**TEKS BACAAN**
Argumentasi Ranah Hukum Administrasi
Mengingat ketiadaan pembuktian mens rea yang memadai dan fakta bahwa Tom Lembong tidak terbukti menikmati hasil kejahatan, perkara ini seharusnya lebih tepat diselesaikan dalam ranah hukum administrasi.
Pelanggaran Administratif
Apabila ditemukan adanya prosedur yang tidak ditaati, ketidaksesuaian kebijakan dengan peraturan yang lebih tinggi, atau kelalaian dalam koordinasi, maka sanksi yang seharusnya diterapkan adalah sanksi administratif. Argumen ini berlandaskan pada prinsip pemisahan ranah hukum pidana dan hukum administrasi negara. Kesalahan atau kelalaian dalam pelaksanaan wewenang yang tidak disertai niat jahat, seharusnya diselesaikan melalui mekanisme hukum administrasi. Sebagaimana diatur dalam Undang-Undang Nomor 30 Tahun 2014 tentang Administrasi Pemerintahan (UU AP), khususnya Pasal 1 angka 5 yang mendefinisikan Diskresi sebagai keputusan dan/atau tindakan yang ditetapkan dan/atau dilakukan oleh pejabat pemerintahan untuk mengatasi persoalan konkret yang dihadapi dalam penyelenggaraan pemerintahan dalam hal peraturan perundang-undangan tidak mengatur, tidak lengkap, tidak jelas, atau adanya stagnasi pemerintahan. UU AP juga mengatur tentang penyalahgunaan wewenang, namun lebih fokus pada penyelesaian administratif dan ganti rugi, bukan pidana, kecuali ada unsur niat jahat yang dibuktikan.
Jimly Asshiddiqie (2005) menegaskan bahwa kesalahan yang disebabkan oleh ketidakhati-hatian atau kekurangan profesionalisme tanpa adanya unsur kesengajaan untuk merugikan, merupakan ranah maladministrasi yang sanksinya bersifat administratif, seperti teguran, penurunan pangkat, atau pemberhentian tidak dengan hormat, sebagaimana diatur dalam Undang-Undang Nomor 5 Tahun 2014 tentang Aparatur Sipil Negara (UU ASN). Hukum administrasi dirancang untuk mengatur dan memperbaiki perilaku birokrasi, bukan untuk menghukum dengan sanksi pidana yang berat atas kesalahan kebijakan yang tidak disertai niat jahat.

**DATA YANG DIBERIKAN**

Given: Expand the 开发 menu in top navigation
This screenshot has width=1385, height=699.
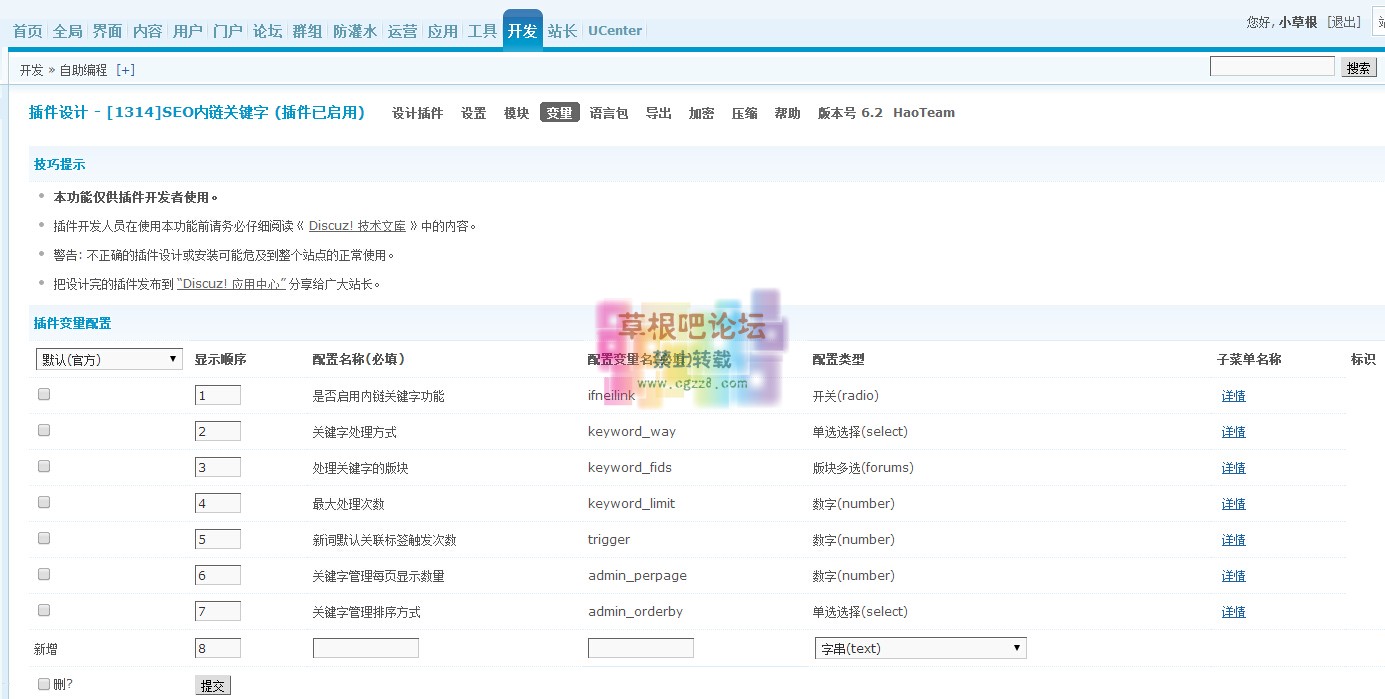Looking at the screenshot, I should [522, 30].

**TUJUAN LATIHAN**
Ulangi tanpa perubahan bagian teks tentang ranah hukum administrasi, dari "Jimly Asshiddiqie (2005)" sampai "disertai niat jahat.".

**PENYELESAIAN LATIHAN**
Jimly Asshiddiqie (2005) menegaskan bahwa kesalahan yang disebabkan oleh ketidakhati-hatian atau kekurangan profesionalisme tanpa adanya unsur kesengajaan untuk merugikan, merupakan ranah maladministrasi yang sanksinya bersifat administratif, seperti teguran, penurunan pangkat, atau pemberhentian tidak dengan hormat, sebagaimana diatur dalam Undang-Undang Nomor 5 Tahun 2014 tentang Aparatur Sipil Negara (UU ASN). Hukum administrasi dirancang untuk mengatur dan memperbaiki perilaku birokrasi, bukan untuk menghukum dengan sanksi pidana yang berat atas kesalahan kebijakan yang tidak disertai niat jahat.